**Task to carry out**
Can you rewrite the records as a numbered list, starting at the first line and continuing through the line containing "Action: click(289, 27)", with any blank lines dropped?

**A block of data**
####################

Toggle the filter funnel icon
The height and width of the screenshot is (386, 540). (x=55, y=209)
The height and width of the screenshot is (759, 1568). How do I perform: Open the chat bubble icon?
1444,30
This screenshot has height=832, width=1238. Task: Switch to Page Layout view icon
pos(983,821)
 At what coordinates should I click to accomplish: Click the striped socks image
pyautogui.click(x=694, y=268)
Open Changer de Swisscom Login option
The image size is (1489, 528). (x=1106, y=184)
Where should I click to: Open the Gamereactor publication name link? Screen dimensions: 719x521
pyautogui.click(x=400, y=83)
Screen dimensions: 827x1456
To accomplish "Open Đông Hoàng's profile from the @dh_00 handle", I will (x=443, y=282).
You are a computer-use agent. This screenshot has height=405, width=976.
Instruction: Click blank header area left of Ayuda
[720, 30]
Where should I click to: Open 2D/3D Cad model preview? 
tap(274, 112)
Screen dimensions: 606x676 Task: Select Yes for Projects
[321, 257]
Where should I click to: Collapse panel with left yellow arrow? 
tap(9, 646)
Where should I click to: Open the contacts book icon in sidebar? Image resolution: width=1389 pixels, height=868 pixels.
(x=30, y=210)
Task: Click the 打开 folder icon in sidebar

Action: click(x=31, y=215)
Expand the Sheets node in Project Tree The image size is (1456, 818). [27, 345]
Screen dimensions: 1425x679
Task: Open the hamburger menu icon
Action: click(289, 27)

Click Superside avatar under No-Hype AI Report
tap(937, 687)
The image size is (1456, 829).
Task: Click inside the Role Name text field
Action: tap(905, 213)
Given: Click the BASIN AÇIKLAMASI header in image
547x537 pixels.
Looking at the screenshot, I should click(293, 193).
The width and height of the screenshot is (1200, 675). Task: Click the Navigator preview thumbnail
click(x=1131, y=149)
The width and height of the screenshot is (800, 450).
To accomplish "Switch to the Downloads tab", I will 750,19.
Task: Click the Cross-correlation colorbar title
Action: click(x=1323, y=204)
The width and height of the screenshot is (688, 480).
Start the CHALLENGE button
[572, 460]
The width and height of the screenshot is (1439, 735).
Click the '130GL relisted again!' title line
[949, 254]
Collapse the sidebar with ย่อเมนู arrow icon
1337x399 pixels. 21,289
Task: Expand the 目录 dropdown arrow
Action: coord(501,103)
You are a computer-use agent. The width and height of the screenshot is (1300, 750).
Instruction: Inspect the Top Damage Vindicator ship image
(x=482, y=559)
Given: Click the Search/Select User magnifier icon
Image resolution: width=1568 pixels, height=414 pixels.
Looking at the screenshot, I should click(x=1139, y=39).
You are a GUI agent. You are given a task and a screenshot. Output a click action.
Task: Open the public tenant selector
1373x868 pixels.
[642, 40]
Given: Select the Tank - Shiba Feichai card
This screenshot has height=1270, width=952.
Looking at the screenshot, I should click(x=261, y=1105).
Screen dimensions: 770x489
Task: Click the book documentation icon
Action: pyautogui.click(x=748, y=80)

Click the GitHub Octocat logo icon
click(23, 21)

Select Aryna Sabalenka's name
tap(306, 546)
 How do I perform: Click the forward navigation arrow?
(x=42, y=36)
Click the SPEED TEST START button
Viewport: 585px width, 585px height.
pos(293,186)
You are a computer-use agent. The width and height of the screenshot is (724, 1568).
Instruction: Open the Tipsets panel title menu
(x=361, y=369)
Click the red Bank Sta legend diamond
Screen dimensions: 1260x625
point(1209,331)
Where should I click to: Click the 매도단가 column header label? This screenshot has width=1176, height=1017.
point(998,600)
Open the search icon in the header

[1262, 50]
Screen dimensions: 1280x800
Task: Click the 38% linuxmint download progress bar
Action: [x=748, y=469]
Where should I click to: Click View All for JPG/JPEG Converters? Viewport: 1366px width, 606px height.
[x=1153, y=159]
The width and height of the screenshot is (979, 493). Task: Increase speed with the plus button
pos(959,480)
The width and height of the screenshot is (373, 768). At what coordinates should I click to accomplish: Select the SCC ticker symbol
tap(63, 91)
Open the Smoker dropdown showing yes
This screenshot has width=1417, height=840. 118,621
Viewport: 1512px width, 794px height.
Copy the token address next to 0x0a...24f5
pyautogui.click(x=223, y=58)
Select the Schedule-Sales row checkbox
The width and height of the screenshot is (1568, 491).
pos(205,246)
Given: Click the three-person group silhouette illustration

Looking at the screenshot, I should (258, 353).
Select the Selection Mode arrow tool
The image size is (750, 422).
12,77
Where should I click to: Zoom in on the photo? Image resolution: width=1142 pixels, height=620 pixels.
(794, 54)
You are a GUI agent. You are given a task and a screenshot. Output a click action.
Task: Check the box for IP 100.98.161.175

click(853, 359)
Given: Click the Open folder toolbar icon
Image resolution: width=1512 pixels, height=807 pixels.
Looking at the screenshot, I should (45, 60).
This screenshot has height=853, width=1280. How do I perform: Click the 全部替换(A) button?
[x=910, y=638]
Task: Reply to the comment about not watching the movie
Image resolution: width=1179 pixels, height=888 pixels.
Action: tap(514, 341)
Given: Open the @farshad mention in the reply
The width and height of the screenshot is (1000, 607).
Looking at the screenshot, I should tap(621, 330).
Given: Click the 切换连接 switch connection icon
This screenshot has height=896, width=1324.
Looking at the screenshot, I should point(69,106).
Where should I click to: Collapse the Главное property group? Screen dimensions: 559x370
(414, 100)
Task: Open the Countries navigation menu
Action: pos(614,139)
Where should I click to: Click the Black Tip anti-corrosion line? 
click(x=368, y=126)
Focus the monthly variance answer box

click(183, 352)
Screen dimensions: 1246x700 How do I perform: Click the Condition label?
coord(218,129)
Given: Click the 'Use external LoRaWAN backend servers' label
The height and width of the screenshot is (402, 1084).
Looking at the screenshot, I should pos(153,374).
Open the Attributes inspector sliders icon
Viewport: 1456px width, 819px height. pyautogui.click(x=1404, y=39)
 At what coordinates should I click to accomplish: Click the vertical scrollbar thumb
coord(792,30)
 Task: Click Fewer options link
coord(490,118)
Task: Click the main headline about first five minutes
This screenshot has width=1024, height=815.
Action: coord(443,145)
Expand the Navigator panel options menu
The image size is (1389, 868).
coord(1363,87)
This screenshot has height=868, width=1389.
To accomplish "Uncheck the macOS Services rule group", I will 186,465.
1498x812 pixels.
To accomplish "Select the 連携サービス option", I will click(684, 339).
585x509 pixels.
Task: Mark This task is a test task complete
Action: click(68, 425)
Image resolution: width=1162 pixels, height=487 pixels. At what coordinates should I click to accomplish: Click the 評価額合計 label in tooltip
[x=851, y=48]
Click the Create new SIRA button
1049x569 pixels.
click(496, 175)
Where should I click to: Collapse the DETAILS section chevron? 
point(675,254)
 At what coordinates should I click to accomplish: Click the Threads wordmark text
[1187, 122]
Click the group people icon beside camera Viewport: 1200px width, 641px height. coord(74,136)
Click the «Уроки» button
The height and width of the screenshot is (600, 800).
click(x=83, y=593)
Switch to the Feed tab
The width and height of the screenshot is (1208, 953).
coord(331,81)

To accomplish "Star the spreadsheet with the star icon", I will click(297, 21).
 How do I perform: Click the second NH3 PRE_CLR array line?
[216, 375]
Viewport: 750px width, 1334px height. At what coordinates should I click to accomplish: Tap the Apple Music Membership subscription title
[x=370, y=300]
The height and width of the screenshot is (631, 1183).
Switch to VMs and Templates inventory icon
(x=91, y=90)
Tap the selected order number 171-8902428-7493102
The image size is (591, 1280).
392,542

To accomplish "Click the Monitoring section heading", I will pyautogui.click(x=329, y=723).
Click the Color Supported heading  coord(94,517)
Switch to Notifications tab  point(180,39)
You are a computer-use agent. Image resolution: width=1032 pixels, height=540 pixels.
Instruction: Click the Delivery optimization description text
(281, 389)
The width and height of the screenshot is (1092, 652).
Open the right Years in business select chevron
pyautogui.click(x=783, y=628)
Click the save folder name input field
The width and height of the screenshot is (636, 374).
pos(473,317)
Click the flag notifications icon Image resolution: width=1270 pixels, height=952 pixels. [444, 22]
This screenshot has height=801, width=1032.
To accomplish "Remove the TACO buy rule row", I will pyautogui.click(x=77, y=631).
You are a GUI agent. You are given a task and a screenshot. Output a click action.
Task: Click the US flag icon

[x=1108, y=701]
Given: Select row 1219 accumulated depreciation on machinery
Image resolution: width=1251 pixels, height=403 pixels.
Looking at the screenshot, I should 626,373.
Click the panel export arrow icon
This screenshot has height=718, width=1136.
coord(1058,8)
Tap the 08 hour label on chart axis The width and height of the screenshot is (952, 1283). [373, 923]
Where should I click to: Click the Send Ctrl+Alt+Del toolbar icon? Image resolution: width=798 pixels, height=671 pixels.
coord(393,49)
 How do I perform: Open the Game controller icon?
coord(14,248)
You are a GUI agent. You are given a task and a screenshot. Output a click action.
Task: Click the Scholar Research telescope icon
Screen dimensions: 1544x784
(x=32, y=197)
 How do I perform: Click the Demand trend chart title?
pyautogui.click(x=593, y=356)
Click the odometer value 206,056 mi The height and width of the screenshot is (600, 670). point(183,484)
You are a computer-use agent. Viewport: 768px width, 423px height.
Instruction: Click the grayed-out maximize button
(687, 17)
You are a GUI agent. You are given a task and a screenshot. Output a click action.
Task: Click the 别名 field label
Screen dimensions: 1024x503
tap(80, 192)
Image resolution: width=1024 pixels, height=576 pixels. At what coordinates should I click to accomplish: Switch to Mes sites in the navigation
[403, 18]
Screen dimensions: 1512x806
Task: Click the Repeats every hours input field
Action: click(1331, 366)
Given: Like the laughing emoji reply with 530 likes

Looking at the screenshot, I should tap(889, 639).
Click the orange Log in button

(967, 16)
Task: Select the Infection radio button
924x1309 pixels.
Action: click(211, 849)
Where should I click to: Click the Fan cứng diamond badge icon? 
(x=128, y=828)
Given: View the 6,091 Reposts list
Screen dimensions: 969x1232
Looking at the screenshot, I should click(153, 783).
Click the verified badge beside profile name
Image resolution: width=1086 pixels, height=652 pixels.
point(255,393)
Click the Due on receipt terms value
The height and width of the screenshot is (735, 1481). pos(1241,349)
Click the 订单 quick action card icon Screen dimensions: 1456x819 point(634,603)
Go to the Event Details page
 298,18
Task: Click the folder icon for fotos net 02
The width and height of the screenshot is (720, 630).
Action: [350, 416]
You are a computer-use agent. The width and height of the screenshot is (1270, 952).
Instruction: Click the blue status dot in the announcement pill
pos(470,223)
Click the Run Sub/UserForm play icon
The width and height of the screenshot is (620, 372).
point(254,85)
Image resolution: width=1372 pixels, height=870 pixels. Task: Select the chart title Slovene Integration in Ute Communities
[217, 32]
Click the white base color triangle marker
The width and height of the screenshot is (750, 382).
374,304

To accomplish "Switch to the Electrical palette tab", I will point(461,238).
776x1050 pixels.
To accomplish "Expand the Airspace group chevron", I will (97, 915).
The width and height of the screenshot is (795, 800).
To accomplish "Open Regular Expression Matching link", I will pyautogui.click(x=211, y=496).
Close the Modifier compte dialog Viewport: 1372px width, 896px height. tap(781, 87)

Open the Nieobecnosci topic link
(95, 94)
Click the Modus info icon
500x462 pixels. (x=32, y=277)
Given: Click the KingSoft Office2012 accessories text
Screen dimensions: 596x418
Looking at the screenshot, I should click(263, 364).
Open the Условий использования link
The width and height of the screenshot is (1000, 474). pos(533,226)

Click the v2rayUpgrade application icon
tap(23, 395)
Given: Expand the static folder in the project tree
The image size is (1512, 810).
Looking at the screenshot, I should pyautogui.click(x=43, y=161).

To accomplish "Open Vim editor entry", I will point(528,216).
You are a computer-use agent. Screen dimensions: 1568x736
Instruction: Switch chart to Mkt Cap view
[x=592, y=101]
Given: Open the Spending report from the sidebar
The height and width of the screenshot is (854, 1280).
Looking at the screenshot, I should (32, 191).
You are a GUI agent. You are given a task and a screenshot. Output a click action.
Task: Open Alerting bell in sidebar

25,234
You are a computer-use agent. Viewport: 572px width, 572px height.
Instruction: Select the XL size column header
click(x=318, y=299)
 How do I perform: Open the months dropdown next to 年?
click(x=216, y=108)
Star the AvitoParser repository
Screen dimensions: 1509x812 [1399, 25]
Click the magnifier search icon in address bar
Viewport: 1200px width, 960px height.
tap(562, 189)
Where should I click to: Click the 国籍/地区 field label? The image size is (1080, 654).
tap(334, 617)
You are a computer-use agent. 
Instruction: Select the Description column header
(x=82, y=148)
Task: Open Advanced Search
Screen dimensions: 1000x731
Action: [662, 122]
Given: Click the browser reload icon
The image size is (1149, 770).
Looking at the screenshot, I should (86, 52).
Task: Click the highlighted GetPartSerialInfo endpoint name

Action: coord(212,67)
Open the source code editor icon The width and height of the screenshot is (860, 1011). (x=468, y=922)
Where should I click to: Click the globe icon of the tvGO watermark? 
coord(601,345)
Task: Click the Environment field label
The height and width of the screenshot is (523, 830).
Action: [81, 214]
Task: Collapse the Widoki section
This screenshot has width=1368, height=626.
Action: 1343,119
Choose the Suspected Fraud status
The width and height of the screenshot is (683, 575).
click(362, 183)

####################

**Written reply**
1. Toggle the filter funnel icon
2. The height and width of the screenshot is (386, 540). (x=55, y=209)
3. The height and width of the screenshot is (759, 1568). How do I perform: Open the chat bubble icon?
4. 1444,30
5. This screenshot has height=832, width=1238. Task: Switch to Page Layout view icon
6. pos(983,821)
7.  At what coordinates should I click to accomplish: Click the striped socks image
8. pyautogui.click(x=694, y=268)
9. Open Changer de Swisscom Login option
10. The image size is (1489, 528). (x=1106, y=184)
11. Where should I click to: Open the Gamereactor publication name link? Screen dimensions: 719x521
12. pyautogui.click(x=400, y=83)
13. Screen dimensions: 827x1456
14. To accomplish "Open Đông Hoàng's profile from the @dh_00 handle", I will (x=443, y=282).
15. You are a computer-use agent. This screenshot has height=405, width=976.
16. Instruction: Click blank header area left of Ayuda
17. [720, 30]
18. Where should I click to: Open 2D/3D Cad model preview? 
19. tap(274, 112)
20. Screen dimensions: 606x676 Task: Select Yes for Projects
21. [321, 257]
22. Where should I click to: Collapse panel with left yellow arrow? 
23. tap(9, 646)
24. Where should I click to: Open the contacts book icon in sidebar? Image resolution: width=1389 pixels, height=868 pixels.
25. (x=30, y=210)
26. Task: Click the 打开 folder icon in sidebar
27. Action: click(x=31, y=215)
28. Expand the Sheets node in Project Tree The image size is (1456, 818). [27, 345]
29. Screen dimensions: 1425x679
30. Task: Open the hamburger menu icon
31. Action: click(289, 27)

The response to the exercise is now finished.